Reusing of beverage containers not only reduces the garbage generation, further the refillable containers are simply back-hauled to the original soft drink or brewery bottling sites by the same trucks that deliver the beverages, they reduce not only garbage but also traffic congestion, energy use, and air pollution.
| After we control the generation of garbage by reducing & reusing, then we can reduce the garbage further by recycling. We have the technologies to recycle virtually all the components of garbage. For example, paper from recycled fibre, further on so with glass, aluminium, plastic, etc. The nutrients in garbage can also be recycled by composting organic materials, including yard waste, table waste, and produce waste from supermarkets. Each year, the world mines about a hundred million tons of phosphate rock and thirty million tons of potash to obtain the phosphorus and potassium needed to replace the nutrients that crops remove from the soil. Urban composting that would return nutrients to the land could greatly reduce this expenditure on nutrients and the disruption caused by their mining.
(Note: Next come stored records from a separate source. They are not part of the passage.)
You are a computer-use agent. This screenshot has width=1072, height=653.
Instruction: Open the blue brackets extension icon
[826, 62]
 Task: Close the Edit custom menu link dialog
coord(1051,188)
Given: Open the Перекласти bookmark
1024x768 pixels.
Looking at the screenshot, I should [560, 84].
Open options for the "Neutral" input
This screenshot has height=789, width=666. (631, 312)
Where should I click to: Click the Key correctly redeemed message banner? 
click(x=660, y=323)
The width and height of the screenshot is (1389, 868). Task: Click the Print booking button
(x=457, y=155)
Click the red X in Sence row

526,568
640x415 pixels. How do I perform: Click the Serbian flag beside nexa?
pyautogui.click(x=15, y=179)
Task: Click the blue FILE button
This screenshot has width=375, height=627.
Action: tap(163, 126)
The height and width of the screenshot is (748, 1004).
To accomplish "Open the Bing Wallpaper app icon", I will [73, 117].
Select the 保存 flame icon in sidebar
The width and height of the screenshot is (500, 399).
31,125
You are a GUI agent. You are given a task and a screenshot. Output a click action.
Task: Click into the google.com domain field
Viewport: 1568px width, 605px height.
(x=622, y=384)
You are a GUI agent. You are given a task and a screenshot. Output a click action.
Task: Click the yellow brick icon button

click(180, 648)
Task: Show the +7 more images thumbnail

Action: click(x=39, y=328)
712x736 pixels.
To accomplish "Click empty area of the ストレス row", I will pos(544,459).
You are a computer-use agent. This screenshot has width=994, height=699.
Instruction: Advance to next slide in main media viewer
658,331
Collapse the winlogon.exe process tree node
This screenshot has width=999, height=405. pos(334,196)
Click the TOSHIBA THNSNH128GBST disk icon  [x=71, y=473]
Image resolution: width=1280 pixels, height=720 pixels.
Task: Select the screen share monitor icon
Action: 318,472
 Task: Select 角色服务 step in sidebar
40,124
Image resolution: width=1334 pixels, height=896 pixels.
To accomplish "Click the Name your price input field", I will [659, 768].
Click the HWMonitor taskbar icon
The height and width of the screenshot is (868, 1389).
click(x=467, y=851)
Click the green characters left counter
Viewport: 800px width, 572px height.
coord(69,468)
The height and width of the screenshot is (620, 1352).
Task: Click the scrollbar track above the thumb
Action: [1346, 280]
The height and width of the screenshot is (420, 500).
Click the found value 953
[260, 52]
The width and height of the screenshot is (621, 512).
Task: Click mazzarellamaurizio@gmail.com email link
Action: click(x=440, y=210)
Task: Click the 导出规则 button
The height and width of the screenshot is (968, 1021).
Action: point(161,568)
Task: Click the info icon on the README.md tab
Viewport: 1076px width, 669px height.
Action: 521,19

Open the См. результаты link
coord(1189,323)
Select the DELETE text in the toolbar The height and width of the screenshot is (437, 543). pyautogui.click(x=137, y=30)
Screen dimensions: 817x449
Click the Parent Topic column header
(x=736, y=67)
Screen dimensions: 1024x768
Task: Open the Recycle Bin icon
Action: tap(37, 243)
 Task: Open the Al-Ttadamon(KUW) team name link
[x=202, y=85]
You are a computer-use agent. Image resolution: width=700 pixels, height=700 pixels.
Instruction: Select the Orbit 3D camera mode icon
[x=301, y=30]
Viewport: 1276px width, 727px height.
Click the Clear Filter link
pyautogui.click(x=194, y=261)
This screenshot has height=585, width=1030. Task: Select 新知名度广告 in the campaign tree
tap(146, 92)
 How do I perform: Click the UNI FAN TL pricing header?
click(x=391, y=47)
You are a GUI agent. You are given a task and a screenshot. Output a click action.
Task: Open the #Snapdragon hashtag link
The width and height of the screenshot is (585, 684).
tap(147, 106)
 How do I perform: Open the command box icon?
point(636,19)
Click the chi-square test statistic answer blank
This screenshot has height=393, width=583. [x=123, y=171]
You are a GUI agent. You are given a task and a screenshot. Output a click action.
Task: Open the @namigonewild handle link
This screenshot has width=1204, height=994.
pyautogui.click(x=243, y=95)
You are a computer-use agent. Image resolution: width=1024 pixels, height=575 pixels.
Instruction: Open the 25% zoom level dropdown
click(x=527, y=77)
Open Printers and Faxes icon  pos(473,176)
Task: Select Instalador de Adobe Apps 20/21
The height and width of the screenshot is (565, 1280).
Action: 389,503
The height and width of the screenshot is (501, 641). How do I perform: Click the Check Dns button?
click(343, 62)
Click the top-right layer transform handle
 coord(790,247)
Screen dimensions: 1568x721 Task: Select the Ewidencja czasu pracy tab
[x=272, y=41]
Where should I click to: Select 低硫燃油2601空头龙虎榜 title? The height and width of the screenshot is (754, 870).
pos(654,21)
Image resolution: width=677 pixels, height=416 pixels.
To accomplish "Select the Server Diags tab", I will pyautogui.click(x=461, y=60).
Yet another garbage-reducing step in this fiscally stressed situation would be to impose a tax on all throwaway products, in effect a landfill tax, so that those who use throwaway products would directly bear the cost of disposing of them. This would increase government revenues which can be used for implementing green measures.
The earth can no longer tolerate the pollution, the energy use, the disruption from mining, and the deforestation that the throwaway economy requires. There are numerous solutions that are economically attractive, and environmentally desirable. A response to this situation that treats the causes rather than the symptoms of garbage generation could work wonders for any city.